WORK TO BE COMPLETED: Only these lines of the data below are wanted: the one with "Given: Open the items per page dropdown", the one with "Open the Chicken Pad Thai item link", and any lines between them, each repeated exactly.

[Records from a collection]
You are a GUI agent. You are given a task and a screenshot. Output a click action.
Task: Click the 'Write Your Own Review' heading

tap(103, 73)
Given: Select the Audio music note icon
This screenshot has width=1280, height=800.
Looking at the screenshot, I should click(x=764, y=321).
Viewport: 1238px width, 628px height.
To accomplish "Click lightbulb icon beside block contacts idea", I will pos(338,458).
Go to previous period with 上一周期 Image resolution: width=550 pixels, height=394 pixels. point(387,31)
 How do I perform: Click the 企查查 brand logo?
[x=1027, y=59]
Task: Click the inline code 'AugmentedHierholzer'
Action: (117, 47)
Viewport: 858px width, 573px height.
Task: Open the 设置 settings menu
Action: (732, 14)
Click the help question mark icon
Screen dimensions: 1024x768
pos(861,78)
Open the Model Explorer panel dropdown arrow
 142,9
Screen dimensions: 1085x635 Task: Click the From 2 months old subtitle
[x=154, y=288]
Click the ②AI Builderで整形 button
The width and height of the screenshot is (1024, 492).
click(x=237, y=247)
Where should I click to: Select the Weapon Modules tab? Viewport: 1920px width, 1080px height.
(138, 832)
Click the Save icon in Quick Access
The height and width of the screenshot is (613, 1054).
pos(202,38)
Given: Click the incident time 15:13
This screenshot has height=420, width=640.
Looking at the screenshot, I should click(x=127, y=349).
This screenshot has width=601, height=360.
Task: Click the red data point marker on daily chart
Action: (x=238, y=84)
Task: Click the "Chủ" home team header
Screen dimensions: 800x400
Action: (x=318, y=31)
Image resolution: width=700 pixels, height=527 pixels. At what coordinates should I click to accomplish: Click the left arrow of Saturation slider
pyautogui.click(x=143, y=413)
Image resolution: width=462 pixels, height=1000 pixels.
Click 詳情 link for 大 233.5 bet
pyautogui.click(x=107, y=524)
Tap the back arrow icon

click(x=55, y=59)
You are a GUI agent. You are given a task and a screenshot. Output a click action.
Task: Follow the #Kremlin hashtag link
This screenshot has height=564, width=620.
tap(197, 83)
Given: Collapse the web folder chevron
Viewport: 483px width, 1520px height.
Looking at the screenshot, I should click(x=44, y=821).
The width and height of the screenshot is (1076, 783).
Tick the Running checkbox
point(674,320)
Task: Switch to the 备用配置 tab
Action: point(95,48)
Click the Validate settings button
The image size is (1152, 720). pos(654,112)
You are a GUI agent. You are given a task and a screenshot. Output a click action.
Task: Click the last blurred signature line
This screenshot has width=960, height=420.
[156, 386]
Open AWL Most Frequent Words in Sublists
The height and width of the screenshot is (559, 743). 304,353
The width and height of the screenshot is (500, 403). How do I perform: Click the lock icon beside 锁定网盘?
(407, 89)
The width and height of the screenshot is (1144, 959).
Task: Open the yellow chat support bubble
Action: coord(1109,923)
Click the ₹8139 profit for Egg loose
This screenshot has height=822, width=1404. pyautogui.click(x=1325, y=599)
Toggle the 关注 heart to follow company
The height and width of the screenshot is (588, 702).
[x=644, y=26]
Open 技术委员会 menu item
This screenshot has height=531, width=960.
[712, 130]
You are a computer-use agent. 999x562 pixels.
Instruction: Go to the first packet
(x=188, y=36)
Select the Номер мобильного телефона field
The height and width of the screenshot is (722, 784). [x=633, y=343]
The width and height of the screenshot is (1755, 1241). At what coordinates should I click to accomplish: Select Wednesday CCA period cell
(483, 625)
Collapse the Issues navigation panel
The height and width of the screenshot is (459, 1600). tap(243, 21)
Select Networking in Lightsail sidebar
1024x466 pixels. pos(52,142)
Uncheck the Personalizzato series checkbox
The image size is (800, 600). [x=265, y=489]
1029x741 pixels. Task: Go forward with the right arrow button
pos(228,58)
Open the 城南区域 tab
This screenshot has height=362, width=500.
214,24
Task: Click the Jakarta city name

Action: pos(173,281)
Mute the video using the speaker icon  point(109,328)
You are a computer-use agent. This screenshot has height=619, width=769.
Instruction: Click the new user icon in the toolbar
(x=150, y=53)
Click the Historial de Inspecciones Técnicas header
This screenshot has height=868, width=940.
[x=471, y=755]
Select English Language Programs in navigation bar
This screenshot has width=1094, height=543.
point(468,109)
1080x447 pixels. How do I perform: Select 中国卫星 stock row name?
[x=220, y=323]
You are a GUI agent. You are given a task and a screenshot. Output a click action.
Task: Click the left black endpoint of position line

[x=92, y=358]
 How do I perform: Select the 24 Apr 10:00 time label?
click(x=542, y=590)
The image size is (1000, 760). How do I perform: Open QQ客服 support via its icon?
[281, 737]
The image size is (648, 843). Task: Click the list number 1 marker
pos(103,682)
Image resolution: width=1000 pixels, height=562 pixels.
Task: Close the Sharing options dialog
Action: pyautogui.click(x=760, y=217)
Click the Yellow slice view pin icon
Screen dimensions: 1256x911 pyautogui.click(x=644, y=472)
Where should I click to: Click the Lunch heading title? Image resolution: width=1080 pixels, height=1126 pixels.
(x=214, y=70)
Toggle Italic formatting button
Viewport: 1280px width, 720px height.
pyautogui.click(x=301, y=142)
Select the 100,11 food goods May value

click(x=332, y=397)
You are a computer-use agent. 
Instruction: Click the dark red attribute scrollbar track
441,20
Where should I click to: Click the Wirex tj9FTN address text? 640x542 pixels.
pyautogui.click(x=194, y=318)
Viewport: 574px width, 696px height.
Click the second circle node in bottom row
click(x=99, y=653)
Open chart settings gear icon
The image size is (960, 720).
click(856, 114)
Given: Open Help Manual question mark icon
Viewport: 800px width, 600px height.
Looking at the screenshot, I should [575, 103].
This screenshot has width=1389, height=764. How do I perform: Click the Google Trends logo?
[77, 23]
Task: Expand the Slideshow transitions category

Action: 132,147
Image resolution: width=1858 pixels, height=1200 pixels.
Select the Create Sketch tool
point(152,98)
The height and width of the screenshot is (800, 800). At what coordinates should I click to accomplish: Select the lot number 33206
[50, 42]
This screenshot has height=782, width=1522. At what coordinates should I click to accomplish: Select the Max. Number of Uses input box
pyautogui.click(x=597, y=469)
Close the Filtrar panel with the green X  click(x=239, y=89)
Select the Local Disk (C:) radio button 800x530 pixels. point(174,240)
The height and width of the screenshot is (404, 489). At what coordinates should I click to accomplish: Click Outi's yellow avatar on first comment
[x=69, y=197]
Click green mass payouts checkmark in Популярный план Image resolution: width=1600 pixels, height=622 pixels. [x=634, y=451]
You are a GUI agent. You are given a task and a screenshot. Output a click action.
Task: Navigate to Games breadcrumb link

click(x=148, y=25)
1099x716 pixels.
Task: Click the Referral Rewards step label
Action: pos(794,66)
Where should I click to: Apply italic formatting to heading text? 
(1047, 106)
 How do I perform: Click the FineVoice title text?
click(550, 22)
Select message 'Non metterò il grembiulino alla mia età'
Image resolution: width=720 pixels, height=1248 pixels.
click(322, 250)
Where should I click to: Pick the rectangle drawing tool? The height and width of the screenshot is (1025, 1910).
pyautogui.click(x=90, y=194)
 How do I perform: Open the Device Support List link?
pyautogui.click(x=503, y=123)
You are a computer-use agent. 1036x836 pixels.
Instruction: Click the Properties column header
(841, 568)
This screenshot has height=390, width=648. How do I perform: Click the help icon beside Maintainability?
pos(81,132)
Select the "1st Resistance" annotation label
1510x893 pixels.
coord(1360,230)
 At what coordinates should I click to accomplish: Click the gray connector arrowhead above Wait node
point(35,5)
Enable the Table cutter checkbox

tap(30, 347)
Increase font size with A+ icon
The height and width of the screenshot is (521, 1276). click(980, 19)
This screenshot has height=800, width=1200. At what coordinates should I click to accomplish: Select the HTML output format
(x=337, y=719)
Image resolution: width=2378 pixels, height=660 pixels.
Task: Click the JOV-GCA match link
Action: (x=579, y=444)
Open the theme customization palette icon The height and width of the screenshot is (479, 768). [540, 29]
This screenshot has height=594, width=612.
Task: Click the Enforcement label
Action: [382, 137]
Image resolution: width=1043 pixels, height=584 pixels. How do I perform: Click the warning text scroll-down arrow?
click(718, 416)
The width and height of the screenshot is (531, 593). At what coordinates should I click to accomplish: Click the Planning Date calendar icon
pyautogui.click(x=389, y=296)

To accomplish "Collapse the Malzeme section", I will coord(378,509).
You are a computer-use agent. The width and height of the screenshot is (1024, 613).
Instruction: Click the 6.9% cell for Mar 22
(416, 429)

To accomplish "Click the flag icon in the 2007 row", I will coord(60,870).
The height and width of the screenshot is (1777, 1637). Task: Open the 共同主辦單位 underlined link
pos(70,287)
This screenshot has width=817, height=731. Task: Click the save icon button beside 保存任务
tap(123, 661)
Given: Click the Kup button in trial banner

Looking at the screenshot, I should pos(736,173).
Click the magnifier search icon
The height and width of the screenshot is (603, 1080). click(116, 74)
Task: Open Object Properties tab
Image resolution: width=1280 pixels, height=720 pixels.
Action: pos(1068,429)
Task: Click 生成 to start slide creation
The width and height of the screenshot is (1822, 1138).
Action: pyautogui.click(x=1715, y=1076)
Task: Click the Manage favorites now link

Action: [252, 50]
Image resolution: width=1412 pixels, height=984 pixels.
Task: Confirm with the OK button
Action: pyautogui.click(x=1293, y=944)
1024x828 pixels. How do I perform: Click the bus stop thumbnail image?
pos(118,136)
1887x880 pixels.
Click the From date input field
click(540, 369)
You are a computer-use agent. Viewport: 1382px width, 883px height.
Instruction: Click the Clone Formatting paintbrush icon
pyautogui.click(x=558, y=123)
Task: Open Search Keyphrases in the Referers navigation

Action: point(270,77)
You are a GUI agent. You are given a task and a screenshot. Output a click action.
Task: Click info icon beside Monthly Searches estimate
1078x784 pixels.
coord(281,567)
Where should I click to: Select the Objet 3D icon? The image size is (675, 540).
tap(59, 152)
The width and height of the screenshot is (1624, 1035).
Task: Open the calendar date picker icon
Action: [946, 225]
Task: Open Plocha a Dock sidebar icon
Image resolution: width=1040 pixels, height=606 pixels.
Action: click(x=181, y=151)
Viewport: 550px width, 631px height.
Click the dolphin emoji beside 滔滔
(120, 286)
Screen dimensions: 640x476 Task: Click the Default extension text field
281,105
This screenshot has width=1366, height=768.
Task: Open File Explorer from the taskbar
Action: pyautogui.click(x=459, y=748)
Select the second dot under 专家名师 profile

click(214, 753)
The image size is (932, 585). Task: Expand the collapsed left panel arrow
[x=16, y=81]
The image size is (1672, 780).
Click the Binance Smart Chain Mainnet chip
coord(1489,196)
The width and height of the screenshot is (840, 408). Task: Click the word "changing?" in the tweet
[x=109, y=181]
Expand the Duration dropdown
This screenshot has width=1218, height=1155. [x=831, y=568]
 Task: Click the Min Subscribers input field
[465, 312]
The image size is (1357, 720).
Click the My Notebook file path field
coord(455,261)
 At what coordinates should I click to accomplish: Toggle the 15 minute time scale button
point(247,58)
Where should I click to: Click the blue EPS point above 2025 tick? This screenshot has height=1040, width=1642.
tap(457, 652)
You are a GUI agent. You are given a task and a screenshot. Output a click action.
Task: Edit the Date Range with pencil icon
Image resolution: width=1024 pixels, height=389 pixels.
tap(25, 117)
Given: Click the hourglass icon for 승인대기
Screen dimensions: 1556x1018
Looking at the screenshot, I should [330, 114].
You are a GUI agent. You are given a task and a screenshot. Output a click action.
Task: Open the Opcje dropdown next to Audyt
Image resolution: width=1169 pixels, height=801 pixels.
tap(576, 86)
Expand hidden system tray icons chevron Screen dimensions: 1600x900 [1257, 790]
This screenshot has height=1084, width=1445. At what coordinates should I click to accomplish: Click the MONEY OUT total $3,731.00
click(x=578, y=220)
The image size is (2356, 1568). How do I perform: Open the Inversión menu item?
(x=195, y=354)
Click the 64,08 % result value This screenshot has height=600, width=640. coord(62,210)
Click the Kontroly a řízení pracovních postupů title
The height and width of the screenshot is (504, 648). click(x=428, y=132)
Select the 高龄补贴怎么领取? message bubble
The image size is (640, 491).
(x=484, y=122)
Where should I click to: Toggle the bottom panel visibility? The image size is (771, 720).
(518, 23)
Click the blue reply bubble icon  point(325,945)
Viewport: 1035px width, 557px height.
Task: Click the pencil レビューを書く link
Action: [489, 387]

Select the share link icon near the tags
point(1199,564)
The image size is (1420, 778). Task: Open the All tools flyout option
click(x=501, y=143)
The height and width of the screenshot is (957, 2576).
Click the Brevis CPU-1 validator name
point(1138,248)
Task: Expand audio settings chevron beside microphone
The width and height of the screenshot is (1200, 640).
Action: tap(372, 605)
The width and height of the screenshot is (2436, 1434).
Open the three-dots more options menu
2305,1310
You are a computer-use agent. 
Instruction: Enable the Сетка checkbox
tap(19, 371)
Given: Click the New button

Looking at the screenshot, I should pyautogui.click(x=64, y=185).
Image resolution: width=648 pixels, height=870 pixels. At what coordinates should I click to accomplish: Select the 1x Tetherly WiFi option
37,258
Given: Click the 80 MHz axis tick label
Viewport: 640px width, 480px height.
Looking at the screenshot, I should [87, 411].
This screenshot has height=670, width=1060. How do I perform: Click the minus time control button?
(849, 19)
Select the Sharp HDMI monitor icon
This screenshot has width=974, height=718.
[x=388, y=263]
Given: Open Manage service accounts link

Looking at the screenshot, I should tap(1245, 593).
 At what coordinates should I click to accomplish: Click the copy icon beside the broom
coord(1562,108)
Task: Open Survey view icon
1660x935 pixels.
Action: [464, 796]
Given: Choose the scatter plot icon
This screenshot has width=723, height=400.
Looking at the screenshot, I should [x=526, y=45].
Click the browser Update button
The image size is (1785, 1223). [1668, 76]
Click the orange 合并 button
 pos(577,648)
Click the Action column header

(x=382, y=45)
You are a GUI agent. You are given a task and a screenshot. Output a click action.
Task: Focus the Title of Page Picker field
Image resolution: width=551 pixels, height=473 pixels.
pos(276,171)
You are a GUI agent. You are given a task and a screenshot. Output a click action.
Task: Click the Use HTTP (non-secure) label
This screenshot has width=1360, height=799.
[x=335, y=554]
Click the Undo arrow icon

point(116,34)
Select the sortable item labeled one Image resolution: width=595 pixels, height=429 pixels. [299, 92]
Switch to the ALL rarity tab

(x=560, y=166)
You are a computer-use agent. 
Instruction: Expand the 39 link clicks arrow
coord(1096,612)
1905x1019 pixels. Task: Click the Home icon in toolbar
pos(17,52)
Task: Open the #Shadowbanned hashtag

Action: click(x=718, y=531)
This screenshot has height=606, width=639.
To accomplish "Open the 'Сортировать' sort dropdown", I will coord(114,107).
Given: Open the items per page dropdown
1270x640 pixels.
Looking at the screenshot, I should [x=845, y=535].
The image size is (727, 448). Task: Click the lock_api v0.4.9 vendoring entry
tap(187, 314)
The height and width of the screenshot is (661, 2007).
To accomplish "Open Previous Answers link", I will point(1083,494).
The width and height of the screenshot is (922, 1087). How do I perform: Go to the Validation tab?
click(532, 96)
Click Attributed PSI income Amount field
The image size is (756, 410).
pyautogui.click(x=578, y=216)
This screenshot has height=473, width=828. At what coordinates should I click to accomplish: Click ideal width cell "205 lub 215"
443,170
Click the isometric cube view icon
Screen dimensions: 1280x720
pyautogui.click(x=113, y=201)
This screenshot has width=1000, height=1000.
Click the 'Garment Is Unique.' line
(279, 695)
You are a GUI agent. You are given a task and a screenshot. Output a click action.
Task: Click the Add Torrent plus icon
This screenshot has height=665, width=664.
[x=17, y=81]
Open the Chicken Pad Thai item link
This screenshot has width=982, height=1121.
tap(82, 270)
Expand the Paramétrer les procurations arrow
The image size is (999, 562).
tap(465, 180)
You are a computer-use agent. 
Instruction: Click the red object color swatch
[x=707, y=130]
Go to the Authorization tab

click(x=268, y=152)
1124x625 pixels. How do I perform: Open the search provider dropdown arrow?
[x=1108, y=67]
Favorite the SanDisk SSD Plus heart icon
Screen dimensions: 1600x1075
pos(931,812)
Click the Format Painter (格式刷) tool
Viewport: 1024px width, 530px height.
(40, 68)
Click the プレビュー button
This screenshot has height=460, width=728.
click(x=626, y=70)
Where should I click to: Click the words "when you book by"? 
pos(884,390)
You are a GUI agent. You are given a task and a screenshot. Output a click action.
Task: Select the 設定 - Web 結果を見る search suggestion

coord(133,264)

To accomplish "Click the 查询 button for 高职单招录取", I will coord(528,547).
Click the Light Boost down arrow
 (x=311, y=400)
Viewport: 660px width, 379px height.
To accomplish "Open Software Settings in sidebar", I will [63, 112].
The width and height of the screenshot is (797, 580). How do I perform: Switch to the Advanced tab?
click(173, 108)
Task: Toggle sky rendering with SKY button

RESPONSE TO THIS EXERCISE:
Given: Open the items per page dropdown
1270x640 pixels.
Looking at the screenshot, I should [x=845, y=535].
The image size is (727, 448). Task: Click the lock_api v0.4.9 vendoring entry
tap(187, 314)
The height and width of the screenshot is (661, 2007).
To accomplish "Open Previous Answers link", I will point(1083,494).
The width and height of the screenshot is (922, 1087). How do I perform: Go to the Validation tab?
click(532, 96)
Click Attributed PSI income Amount field
The image size is (756, 410).
pyautogui.click(x=578, y=216)
This screenshot has height=473, width=828. At what coordinates should I click to accomplish: Click ideal width cell "205 lub 215"
443,170
Click the isometric cube view icon
Screen dimensions: 1280x720
pyautogui.click(x=113, y=201)
This screenshot has width=1000, height=1000.
Click the 'Garment Is Unique.' line
(279, 695)
You are a GUI agent. You are given a task and a screenshot. Output a click action.
Task: Click the Add Torrent plus icon
This screenshot has height=665, width=664.
[x=17, y=81]
Open the Chicken Pad Thai item link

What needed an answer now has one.